Footpaths under maintenance funding pressure

Local authorities are fighting to keep on top of the maintenance needs of public rights of way alongside a backdrop of increased public expectations, council place directors have said.

The findings come from the Association of Directors of Environment, Economy, Planning and Transport (ADEPT) third survey on the impact of COVID-19 on public rights of way.


ADEPT said authorities are also experiencing increased claims for unrecorded routes due to the proposed 2026 historic cut off set out in the Countryside and Rights of Way Act 2000.

The survey revealed that the average existing backlog of claims to amend the definitive map (the legal record of public rights of way) was 62 per authority. The average time to clear these backlogs with existing resource levels is estimated at 16 years.

Shona Butter, chair of ADEPT’s Public Rights of Way Group said: ‘Our Public Rights of Way Officers are responsible for a wide range of countryside services and we do not have enough staff even to manage existing works. Services have been hit by year on year budget cuts, so ADEPT would like to see more support for capital schemes and greater long-term funding certainty.’

The survey ran from mid-January until the end of February 2021 and saw 85% of respondents reporting an increase in numbers using the public rights of way network, although some reported that numbers were lower than during the first lockdown in Spring 2020.

Respondents also reported a backlog of maintenance work on infrastructure such as bridges and gates, which has built up due to COVID-19 restrictions. Many reported that increased use and wet weather had created surface damage to footpaths.

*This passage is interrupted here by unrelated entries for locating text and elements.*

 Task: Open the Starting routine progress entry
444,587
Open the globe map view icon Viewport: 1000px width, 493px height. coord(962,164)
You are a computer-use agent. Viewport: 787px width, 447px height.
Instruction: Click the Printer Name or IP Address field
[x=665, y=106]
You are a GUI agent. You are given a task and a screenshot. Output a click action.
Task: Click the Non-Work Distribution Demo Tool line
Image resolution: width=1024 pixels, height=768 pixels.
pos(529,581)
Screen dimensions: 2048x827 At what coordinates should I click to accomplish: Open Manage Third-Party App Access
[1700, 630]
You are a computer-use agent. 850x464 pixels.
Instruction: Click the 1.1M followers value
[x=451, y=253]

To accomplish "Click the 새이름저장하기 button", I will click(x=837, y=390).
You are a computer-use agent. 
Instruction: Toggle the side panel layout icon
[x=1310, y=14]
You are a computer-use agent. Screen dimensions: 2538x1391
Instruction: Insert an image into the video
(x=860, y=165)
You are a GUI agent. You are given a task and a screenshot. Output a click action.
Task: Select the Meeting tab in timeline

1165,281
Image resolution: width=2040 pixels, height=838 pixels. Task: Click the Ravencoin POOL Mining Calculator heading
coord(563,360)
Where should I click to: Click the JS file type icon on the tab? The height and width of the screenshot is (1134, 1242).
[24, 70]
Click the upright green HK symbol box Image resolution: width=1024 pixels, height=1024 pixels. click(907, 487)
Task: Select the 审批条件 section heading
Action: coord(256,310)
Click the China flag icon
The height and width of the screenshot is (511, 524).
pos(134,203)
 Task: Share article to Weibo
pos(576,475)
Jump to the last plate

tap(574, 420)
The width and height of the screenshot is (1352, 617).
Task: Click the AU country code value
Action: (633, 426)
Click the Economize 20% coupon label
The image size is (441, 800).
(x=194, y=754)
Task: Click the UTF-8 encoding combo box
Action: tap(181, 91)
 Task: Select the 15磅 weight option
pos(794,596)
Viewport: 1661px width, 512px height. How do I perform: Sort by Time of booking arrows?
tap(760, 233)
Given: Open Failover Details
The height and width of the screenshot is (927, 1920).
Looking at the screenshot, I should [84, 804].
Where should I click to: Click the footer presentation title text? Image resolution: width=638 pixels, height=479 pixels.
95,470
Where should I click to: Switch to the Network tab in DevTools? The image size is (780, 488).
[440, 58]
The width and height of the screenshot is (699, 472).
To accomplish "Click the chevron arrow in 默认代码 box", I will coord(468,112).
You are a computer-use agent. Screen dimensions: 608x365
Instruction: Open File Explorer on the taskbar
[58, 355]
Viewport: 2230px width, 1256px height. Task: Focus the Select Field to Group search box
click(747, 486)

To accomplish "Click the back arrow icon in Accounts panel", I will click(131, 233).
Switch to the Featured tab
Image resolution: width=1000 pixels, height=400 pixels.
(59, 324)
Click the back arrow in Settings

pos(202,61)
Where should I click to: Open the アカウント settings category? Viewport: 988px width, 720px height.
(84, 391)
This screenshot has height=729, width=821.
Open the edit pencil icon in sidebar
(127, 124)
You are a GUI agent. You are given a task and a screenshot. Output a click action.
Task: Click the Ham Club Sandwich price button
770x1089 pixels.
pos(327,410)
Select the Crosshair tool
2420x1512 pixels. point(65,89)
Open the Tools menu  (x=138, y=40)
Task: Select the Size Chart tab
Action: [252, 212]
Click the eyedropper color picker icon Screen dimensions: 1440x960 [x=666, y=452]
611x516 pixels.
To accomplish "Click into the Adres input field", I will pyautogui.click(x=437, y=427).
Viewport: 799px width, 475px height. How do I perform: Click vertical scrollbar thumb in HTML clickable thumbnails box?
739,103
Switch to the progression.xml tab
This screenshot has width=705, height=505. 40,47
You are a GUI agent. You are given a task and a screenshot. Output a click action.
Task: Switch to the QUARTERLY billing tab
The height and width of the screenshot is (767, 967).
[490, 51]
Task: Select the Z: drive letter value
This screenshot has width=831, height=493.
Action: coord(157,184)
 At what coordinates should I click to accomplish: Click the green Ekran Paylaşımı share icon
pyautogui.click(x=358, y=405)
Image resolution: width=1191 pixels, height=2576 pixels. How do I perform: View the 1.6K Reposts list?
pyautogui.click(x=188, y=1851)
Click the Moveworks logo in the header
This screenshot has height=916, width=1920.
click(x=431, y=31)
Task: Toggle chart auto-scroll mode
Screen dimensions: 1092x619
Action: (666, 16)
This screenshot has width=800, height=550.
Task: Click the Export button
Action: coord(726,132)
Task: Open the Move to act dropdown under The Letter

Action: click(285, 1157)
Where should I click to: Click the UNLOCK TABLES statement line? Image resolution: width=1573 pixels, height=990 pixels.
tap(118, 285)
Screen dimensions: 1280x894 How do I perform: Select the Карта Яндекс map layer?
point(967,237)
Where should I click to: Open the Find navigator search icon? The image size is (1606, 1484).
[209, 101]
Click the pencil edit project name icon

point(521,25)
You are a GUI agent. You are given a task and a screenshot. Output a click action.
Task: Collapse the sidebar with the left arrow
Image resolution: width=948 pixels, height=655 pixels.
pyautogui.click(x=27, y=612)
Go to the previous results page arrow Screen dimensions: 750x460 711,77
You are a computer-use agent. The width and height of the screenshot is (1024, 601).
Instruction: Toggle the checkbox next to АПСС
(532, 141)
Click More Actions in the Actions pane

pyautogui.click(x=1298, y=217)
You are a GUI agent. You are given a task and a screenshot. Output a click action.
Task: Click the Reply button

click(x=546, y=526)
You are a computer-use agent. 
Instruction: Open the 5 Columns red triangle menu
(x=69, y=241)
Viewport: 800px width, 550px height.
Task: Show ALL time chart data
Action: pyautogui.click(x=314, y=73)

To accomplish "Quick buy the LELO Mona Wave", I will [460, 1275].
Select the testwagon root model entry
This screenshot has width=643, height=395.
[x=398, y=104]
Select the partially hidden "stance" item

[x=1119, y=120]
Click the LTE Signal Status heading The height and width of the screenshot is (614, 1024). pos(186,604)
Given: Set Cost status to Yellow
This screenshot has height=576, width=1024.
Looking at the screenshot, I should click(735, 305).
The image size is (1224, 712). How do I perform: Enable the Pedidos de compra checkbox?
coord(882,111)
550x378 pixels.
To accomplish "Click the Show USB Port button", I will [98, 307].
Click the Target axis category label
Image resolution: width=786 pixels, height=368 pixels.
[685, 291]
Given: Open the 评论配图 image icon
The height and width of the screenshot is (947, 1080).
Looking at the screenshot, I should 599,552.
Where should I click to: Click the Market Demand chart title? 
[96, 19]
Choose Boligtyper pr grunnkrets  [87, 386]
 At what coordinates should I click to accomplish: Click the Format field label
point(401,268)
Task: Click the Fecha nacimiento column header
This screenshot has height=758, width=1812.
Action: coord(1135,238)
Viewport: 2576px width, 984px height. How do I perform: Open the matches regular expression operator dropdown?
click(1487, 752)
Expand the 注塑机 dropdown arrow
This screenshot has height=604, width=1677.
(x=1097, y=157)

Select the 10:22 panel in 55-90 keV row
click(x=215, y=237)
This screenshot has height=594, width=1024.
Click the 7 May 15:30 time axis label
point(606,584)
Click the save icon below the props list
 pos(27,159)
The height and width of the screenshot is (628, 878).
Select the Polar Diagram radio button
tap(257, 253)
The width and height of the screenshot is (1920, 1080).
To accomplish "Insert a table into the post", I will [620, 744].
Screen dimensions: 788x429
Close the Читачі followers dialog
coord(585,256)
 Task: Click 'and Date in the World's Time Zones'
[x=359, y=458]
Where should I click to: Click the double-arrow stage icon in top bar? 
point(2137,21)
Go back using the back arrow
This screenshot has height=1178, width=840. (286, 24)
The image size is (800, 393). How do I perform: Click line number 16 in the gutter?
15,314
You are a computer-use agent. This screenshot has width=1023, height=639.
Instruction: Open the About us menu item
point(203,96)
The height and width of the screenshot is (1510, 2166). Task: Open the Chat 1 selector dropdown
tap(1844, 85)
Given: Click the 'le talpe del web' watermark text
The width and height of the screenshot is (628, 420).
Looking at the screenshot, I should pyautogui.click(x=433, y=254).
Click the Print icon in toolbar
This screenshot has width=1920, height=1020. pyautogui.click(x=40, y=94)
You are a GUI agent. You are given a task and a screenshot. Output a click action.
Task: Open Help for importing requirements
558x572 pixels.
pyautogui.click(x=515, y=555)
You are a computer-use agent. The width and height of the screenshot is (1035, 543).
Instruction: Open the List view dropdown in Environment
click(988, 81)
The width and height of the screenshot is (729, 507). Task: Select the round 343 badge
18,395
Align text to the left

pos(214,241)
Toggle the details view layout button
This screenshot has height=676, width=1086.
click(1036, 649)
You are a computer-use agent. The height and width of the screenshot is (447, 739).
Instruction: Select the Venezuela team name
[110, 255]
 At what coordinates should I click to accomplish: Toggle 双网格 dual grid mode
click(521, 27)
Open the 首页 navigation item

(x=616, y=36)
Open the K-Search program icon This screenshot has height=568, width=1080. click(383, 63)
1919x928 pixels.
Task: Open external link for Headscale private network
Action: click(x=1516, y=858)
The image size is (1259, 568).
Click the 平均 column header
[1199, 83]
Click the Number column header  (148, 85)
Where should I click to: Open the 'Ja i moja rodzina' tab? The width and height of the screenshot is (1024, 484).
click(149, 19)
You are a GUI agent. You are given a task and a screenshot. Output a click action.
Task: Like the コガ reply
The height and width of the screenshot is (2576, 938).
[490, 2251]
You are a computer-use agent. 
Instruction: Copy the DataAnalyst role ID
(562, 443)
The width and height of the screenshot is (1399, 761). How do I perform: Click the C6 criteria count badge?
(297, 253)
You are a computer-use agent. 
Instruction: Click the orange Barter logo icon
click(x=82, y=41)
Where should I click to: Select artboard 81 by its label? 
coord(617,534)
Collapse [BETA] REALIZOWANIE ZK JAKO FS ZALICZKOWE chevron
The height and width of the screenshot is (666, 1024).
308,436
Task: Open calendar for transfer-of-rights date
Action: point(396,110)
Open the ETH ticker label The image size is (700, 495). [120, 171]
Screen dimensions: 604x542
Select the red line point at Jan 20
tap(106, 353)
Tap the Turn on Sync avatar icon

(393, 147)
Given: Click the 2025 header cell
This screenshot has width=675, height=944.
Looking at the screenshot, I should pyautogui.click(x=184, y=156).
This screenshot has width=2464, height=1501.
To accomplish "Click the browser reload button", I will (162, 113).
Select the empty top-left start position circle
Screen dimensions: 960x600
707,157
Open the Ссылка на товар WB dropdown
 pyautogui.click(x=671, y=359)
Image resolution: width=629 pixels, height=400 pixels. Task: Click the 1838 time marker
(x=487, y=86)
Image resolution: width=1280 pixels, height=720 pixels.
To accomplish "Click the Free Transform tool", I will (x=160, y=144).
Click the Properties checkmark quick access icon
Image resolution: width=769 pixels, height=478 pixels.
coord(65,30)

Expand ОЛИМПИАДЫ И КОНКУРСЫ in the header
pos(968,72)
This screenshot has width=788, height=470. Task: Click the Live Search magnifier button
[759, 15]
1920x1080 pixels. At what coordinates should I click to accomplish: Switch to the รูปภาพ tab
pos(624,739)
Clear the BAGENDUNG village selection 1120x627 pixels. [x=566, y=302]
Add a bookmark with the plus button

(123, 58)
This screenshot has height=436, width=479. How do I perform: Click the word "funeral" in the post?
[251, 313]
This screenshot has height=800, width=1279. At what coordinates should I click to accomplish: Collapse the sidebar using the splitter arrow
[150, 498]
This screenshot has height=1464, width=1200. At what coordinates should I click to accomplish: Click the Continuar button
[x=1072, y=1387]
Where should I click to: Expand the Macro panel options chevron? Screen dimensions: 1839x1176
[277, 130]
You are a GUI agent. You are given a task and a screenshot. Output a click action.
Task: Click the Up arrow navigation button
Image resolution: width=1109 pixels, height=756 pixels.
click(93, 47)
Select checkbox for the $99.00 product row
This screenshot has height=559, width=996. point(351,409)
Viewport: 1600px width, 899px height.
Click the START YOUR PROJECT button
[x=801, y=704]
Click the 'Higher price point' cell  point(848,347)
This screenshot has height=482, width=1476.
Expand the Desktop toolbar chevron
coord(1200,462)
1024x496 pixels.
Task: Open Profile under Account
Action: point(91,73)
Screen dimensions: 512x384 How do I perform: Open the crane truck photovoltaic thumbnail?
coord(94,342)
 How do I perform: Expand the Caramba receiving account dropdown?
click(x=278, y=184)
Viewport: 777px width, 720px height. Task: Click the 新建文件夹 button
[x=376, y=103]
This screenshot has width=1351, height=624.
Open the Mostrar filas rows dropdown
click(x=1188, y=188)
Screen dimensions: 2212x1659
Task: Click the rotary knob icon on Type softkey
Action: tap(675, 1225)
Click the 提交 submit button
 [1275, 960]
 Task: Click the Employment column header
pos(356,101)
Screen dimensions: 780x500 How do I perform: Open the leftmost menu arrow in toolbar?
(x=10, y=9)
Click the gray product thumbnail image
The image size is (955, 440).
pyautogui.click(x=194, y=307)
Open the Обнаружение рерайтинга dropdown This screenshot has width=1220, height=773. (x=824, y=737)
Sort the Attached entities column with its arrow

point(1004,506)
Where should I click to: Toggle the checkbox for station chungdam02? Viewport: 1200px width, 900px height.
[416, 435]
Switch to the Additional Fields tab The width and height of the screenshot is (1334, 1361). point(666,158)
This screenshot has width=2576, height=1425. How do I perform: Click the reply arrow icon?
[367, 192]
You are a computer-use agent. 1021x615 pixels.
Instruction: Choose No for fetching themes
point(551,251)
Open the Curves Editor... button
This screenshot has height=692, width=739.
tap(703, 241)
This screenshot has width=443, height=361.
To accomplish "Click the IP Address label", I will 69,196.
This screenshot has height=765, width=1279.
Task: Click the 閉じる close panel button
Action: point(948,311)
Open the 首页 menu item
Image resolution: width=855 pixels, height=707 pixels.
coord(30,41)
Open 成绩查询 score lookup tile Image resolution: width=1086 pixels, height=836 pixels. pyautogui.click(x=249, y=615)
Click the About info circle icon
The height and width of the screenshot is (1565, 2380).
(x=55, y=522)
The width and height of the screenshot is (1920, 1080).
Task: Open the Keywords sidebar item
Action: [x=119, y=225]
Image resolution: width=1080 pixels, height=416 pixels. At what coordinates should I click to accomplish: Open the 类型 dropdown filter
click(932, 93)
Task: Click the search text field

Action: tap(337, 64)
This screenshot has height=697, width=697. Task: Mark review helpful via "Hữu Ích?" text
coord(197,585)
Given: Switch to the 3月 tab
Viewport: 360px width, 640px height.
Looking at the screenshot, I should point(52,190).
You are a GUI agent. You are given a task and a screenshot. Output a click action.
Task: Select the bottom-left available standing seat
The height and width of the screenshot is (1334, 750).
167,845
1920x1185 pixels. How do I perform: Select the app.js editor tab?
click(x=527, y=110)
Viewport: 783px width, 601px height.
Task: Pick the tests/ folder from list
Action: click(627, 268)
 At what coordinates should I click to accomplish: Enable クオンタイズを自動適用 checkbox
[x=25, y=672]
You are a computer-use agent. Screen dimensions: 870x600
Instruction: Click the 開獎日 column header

This increase in use was cited by 62% of respondents as their top concern, with 52% naming budget and 45% citing lack of staff and resource. Increased budget was also cited as one of the top measures needed to support services, with 62% referring to long-term funding certainty.

Respondents also cited modification orders and deregulation, planning applications, climate and weather.

Rights of Way Officers from over 68 local authorities and nine national parks authorities across England and Wales responded to the survey, which was designed with the Institute of Public Rights of Way and Access Management (IPROW).

Chris Miller, president of IPROW, said: ‘The significant increases in use combined with the winter weather has left authorities fighting to keep on top of the required maintenance for paths alongside a backdrop of increased public expectations. Many authorities will need significant financial investment to ensure that the wide variety of benefits from outdoor access can be realised.’